No proof better than the above list could be found to show that Modernism is very much alive in this generation.

The atmosphere of compromise gave rise to a new publication from June of 1973 through January of 1977. Called Fellowship, its staff included Garrett and others who sought “a deeper sense of unity and fellowship among Disciples of Christ (Christian Churches), Christian Churches, and Churches of Christ . . .” (statement on inside cover of each issue). A typical article entitled “What Is Truth?” complained that the New Testament is too narrow and advocated a search for truth through intuition, experience, and extra-sensory perception. Since in Christ “Truth is personal, not verbal,” we must reject “this assumption that the Bible is synonymous with the Word, (which) stifles the creativity intended for God’s People” (August 1975, p. 10). Though Fellowship has not appeared recently brethren do not lack journals with which to promote the speculative and destructive theories of Modernist religion.

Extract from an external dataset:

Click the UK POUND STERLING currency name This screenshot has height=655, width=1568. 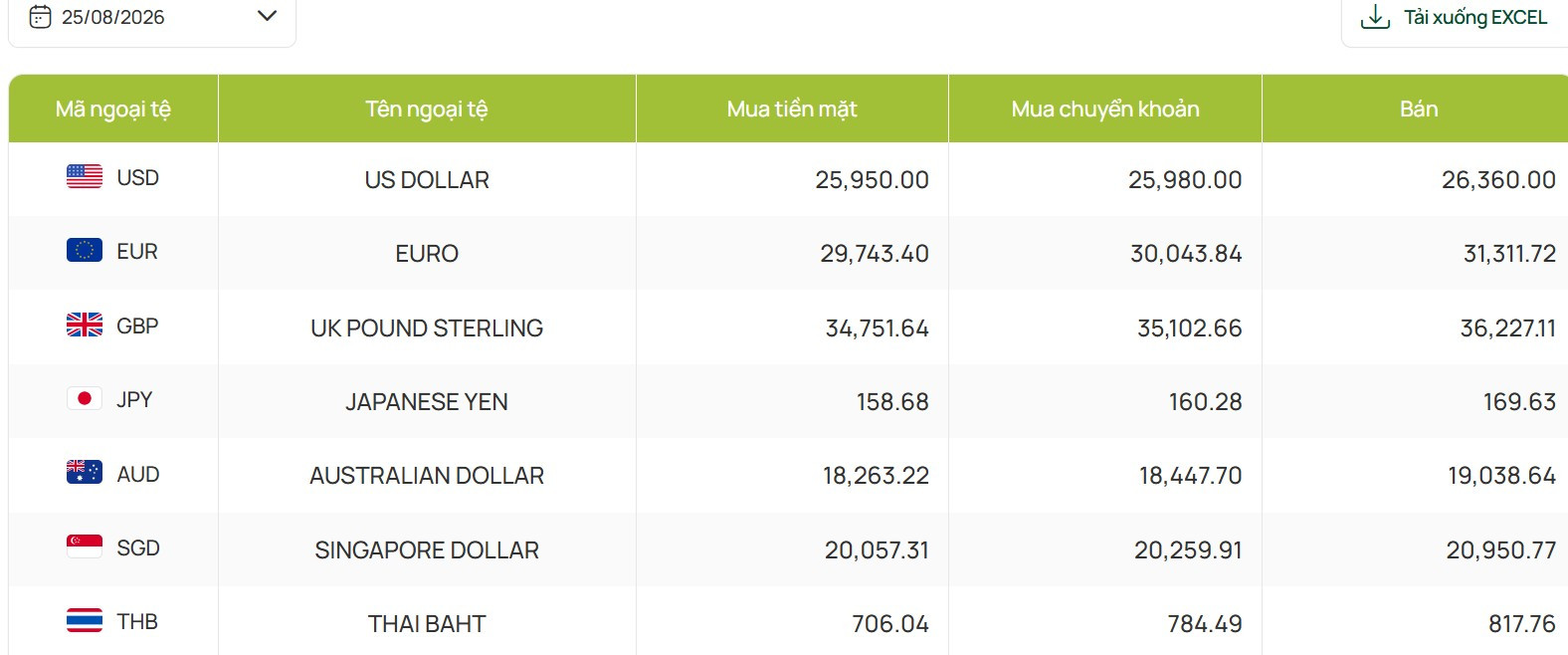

No, brethren, Modernism is not dead and buried. But, we will be if we ignore it and fail to teach against it. Compromise with this direct challenge to the faith of Scripture is suicide. We must choose between the baseless, empty miracles of Modernism and the certified miracles of the Bible. When Peter confessed, “Thou are the Christ, the Son of the living God,” the Lord said, “Upon this rock I will build my church” (Matt 16:16-18). Peter declared, “For we have not followed cunningly devised fables, when we made known unto you the power and coming of our Lord Jesus Christ, but were eyewitnesses of his majesty” (2 Pet. 1:16). Every miracle of the Bible is true, and God has come in the flesh for our salvation – the greatest miracle of all! We must answer the call of Christ or the call of the world. “And the world passeth away, and the lust thereof: but he that doeth the will of God abideth for ever” (1 Jn. 2:17).